**CONSIGNE**
Reprenez le texte consacré aux vampires du roman Les Vagabonds et prolongez-le à partir de sa dernière phrase.

**BLOC DE TEXTE**
##############################

Mais le parallèle avec le mythe vampirique s’arrête là ; aucun mumbo jumbo magique dans Les Vagabonds. Si les vampires de Lange doivent boire du sang pour survivre, ils n’ont à le faire qu’une fois par mois environ, quand la faim de sang les prend, ce qui leur laisse l’opportunité de se déplacer et de dissimuler leurs traces – comme des serial killer en errance. Se cacher du soleil le jour implique seulement de trouver un lieu facile à isoler de la lumière, la chambre d’un motel miteux peut donc faire l’affaire. Et, bien sûr, aucune eau bénite ou crucifix dans cette histoire. Les vampires sont une autre espèce, pas des créatures magiques liées au christianisme.
Un parallèle demeure néanmoins, les Vagabonds de Lange ont vécu de très longues vies. Ils sont pour la plupart en partie déconnectés de la modernité. Ils ont des siècles de souvenirs, de regrets, d’amours perdues ou de pertes inconsolables. Ils trimbalent avec eux des haines recuites ou des désirs de vengeance étalés sur des décennies. Ils vivent pour l’essentiel en solitaire ou en petits clans, presque aussi dangereux pour leurs congénères que pour les simples humains qu’ils croisent et abattent comme du bétail – les quelques Vagabonds sédentarisés ont d’ailleurs des « vaches » humaines qui les nourrissent au long cours.
C’est donc un noir glauque que raconte Lange dans le roman. Rien de magique ni de flamboyant dans Les Vagabonds. On suit ici des prédateurs condamnés à « vivre » aux franges de la société et à se déplacer toujours dans une errance aussi constante qu’indispensable, des prédateurs qui, à quelques rares exceptions près, vivent de petits vols ou de petits boulots. D’abris sordides en chambres miteuses, de voitures volées en voitures volées, de prostituées en ivrognes assassinés (les marginaux se nourrissant d’autres marginaux que le monde ne recherchera pas), les vampires de Lange ont une vie que rien ne rend enviable. Et quant Jesse croit retrouver un amour perdu il met en branle involontairement une chaîne d’événements qui conduira à des catastrophes ; Love is Danger chantaient les Virgin Prunes.

##############################

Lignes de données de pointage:
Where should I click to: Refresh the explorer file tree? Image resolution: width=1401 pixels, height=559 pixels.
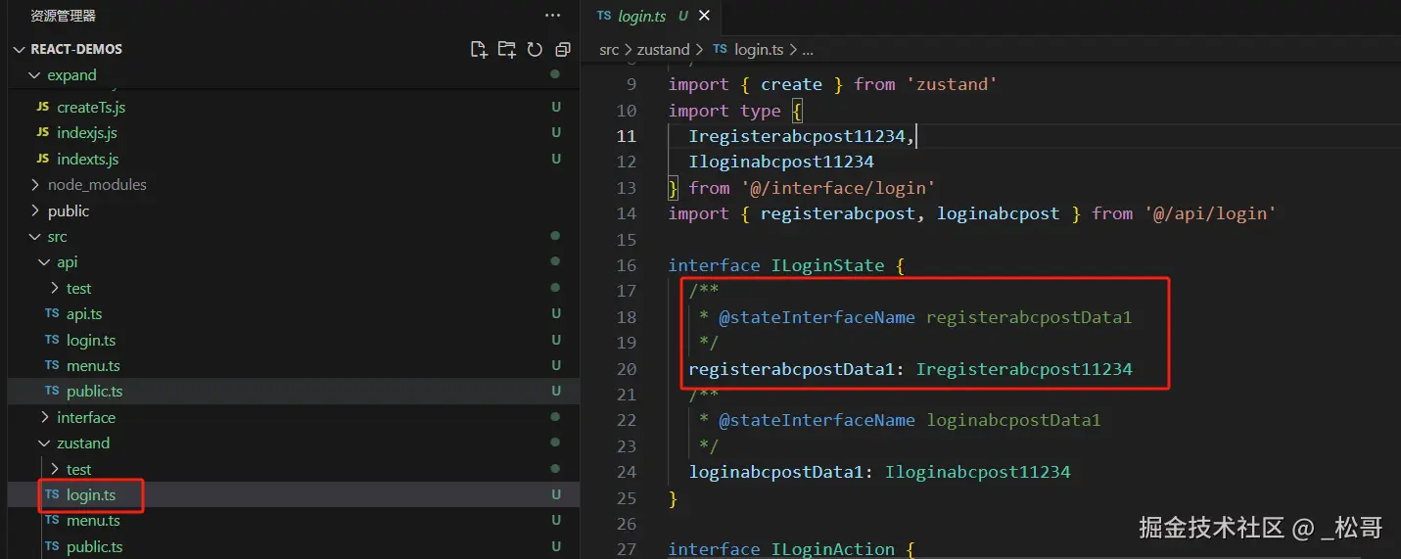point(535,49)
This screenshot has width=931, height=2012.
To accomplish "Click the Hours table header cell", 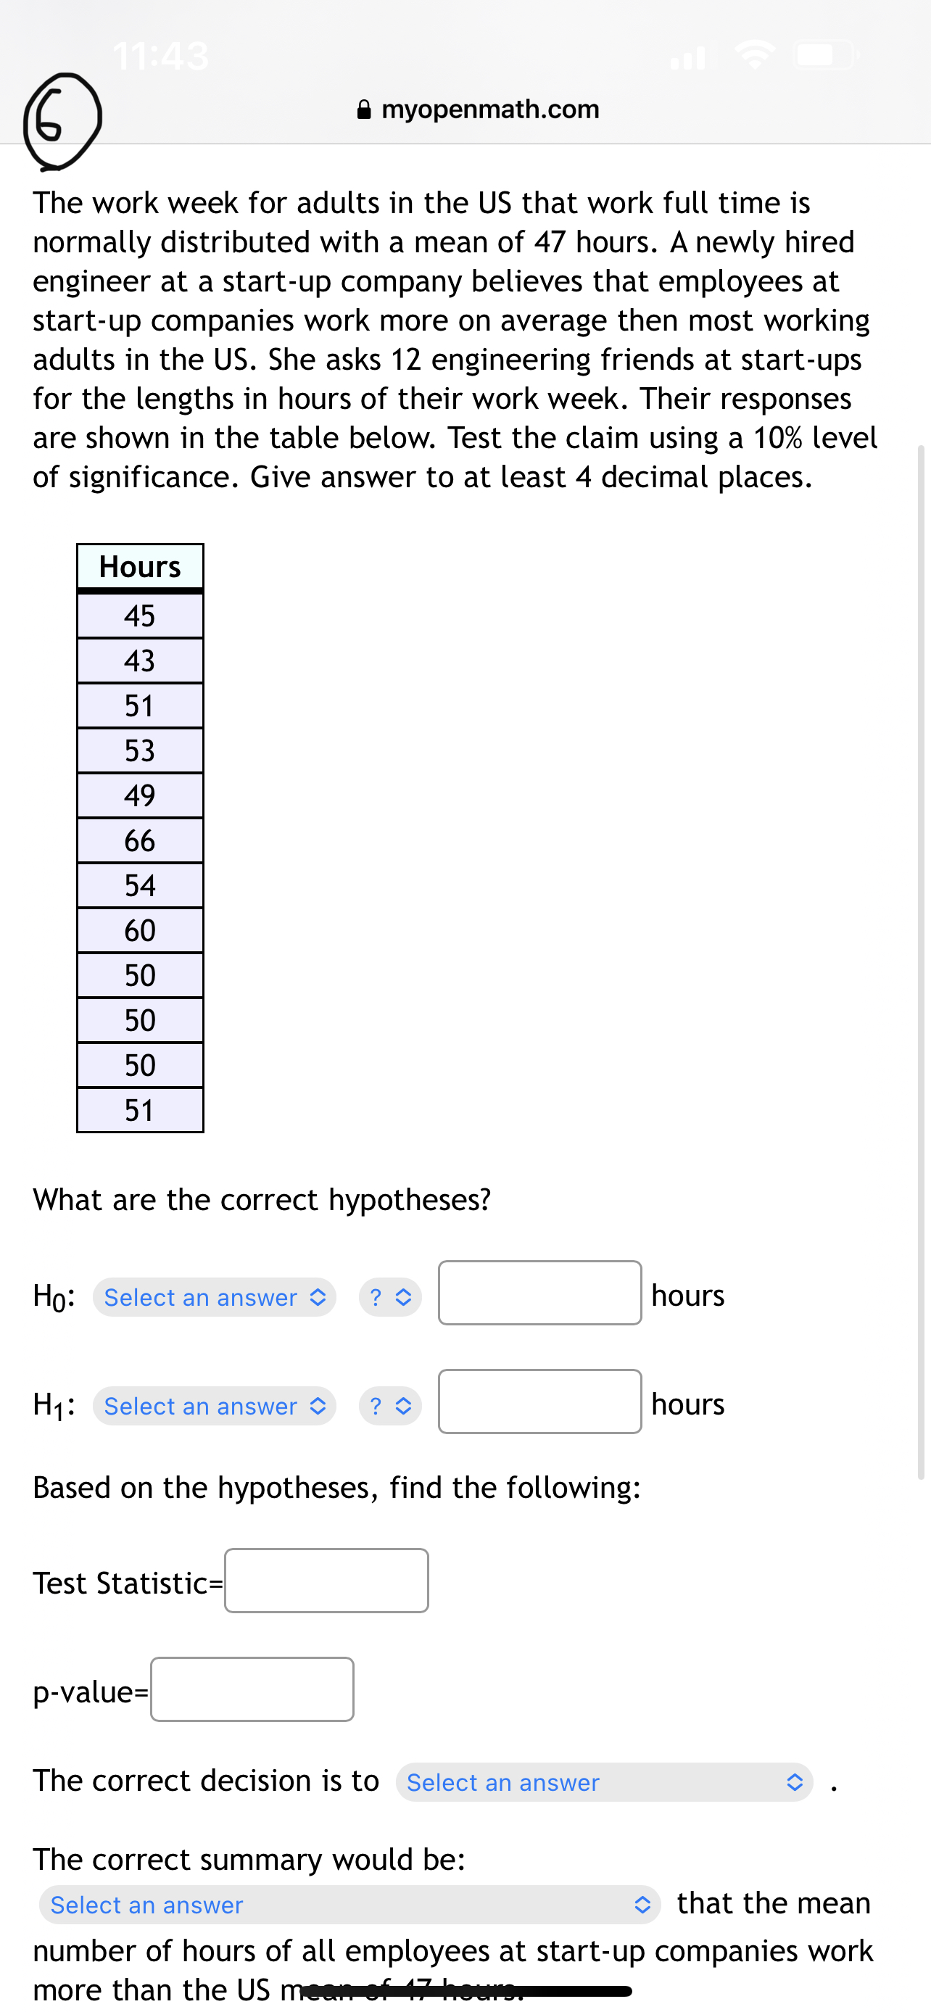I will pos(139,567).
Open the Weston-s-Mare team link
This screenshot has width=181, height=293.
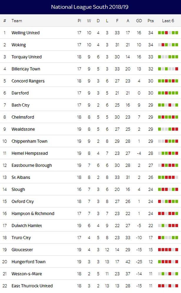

##############################

**RÉSULTAT OBTENU**
De rédemption, ici, il n’y aura guère. Pas pour les Vagabonds dont tous ne survivront pas au roman. Pas pour les humains consentants ou non qui les côtoient ; peut-être seulement pour un Sanders qui finit moins mal que le Nick Hume de Death Sentence après avoir néanmoins plongé jusqu’au fond de l’abjection – un crève-cœur pour cet homme très religieux.
Les Vagabonds, sorte de Dracula des hobos, est un roman de peu de mots qui parvient à être bouleversant parfois, une histoire de guerre secrète sans glamour aucun, une symphonie sobre de la dérive et de l’abandon des marges. Au rayon des bémols, il aurait pu/dû être plus long pour développer certains points et, dans un autre registre, n’étant que peu friand de longues scènes de combat, j’ai regretté leurs répétitions, mais ça c’est moi, lecteur, tu peux avoir d’autres goûts.
Note : il sort bientôt, en janvier.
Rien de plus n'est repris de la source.